Dr Saby George speaks to ecancer about the pharmacokinetics, efficacy, and safety results from CheckMate 67T trial.

This study evaluated the pharmacokinetics and objective response rate non-inferiority of subcutaneous nivolumab compared to intravenous nivolumab in patients with locally advanced or metastatic clear cell renal cell carcinoma.

In this study the co-primary pharmacokinetics and key powered secondary objective response rate endpoints were met.

The results support the use of nivolumab subcutaneously as a new option to improve healthcare efficiency.

The safety profile for administering nivolumab either way was the same.
 

Subcutaneous administration of nivolumab is effective in treating metastatic ccRCC

Dr Saby George - Roswell Park Comprehensive Cancer Center, New York, USA

The study CheckMate 67T which was a late breaking abstract today, presented at GU ASCO 2024, was a large randomised phase III trial comparing the subcutaneously administered nivolumab to intravenously administered nivolumab in treatment refractory kidney cancer patients.

We presented the results of PK, efficacy and safety today.

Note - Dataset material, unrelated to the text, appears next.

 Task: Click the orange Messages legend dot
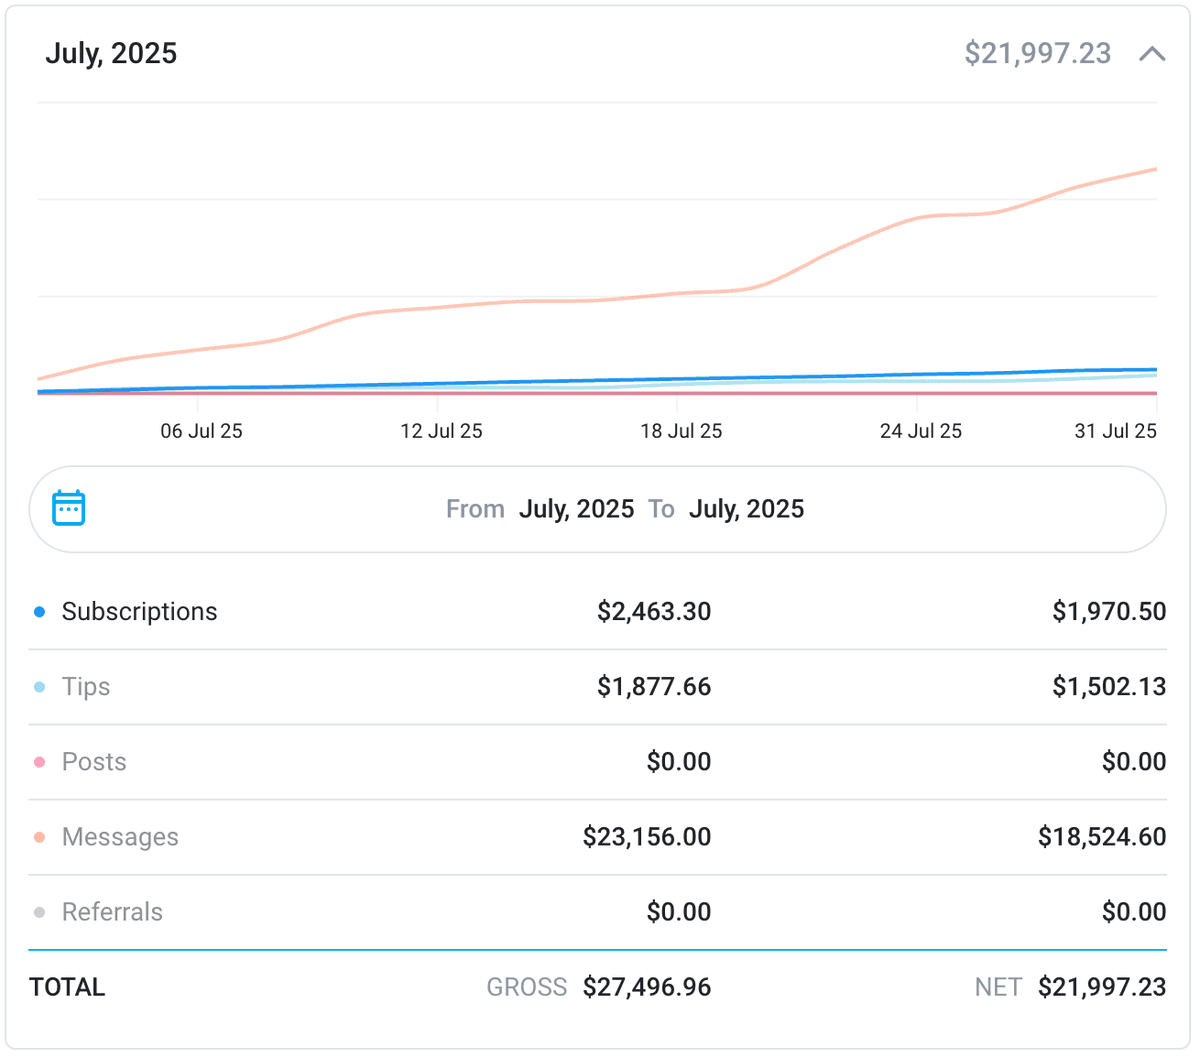(x=38, y=836)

This was tested in treatment refractory kidney cancer patients who had 1-2 prior therapies and who did not have prior immunotherapies before enrolment. The study randomised patients in a 1:1 fashion to receive subcutaneously administered nivolumab given every four weeks versus intravenously administered nivolumab given every two weeks. The coprimary endpoints were the pharmacokinetic endpoints of PK, C average day 28 and C minimum at steady state. The key powered secondary endpoint was objective response rate by blinded independent central review.

These results are after a minimum follow-up of 8 months on the study and the study enrolled patients at 73 different centres across 17 countries. The results showed that the study met its coprimary endpoints for PK as well as met its secondary endpoint for objective response rate. So both were tested for non-inferiority against the intravenously administered nivolumab.

The safety was consistent across both the arms and the study was fairly well balanced. Most importantly, the subcutaneous administration took only five minutes or less as opposed to the median administration time for intravenously given nivolumab was 30 minutes.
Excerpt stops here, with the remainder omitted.